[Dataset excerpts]
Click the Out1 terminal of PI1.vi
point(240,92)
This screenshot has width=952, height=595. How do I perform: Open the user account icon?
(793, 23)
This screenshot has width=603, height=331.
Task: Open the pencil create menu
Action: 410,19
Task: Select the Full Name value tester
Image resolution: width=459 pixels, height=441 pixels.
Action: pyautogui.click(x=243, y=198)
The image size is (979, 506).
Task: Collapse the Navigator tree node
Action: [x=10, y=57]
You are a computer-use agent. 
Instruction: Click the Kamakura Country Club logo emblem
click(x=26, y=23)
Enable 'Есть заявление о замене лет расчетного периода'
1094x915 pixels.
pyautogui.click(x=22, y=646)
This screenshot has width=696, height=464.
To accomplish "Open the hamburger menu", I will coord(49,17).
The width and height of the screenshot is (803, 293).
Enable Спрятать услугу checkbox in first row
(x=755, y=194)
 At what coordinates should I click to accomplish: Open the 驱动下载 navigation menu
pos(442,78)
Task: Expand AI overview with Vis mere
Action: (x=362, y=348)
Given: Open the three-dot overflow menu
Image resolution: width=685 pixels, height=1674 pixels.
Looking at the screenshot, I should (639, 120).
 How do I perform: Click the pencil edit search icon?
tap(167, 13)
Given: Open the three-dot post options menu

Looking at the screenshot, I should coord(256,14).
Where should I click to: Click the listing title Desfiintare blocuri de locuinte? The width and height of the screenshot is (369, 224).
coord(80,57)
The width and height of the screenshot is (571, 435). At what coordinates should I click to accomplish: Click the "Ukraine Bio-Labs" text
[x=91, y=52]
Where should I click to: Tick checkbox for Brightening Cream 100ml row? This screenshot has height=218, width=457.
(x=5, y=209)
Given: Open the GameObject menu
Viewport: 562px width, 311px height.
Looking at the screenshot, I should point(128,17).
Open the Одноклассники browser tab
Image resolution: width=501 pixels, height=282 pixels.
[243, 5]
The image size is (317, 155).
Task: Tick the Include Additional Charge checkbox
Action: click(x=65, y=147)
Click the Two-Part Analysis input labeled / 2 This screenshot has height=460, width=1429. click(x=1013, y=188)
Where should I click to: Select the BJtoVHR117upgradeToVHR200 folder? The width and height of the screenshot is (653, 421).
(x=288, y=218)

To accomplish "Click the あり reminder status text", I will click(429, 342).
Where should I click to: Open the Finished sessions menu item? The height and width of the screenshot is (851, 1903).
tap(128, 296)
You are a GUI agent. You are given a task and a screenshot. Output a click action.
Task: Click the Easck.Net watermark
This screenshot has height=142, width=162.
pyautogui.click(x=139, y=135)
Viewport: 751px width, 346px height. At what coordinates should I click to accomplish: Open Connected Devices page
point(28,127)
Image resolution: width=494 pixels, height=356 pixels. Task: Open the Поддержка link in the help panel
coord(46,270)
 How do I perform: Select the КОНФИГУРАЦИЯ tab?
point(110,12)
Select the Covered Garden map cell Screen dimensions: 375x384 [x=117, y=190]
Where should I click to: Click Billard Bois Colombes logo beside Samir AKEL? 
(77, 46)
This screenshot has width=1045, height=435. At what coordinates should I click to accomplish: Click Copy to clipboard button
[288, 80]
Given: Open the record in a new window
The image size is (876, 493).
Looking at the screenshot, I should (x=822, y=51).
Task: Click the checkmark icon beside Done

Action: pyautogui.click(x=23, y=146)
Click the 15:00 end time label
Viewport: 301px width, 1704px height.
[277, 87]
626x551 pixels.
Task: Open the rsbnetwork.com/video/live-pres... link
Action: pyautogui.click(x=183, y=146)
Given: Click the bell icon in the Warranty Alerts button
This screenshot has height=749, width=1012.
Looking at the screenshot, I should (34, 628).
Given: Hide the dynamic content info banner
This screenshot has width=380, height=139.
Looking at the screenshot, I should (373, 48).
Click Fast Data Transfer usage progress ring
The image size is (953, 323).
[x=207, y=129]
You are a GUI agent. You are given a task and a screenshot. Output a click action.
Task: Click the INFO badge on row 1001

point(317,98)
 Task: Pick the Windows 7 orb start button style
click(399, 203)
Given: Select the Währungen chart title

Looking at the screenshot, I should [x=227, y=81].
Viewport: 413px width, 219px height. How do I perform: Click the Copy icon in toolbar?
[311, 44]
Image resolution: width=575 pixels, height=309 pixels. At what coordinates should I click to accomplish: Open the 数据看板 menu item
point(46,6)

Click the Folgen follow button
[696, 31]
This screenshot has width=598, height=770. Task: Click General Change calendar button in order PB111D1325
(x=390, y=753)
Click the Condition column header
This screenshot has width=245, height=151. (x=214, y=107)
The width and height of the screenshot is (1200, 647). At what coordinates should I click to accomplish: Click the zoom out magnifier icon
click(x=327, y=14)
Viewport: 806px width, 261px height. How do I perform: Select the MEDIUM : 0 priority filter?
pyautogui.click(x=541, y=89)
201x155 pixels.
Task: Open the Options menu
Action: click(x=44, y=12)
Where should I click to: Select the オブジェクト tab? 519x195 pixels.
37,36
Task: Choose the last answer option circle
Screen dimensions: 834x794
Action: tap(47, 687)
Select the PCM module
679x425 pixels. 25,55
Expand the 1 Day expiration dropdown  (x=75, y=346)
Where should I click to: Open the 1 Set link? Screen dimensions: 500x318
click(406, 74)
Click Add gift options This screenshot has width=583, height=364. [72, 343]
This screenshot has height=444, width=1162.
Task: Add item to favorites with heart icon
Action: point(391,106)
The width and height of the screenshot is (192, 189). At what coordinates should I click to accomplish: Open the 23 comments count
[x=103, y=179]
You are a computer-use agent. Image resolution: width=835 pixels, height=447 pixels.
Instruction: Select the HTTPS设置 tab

HOW TO COMPLETE THIS TASK - Return each line of the data where the word "computer" appears.

EXERCISE ANSWER -
You are a computer-use agent. 
You are a computer-use agent. Image resolution: width=835 pixels, height=447 pixels.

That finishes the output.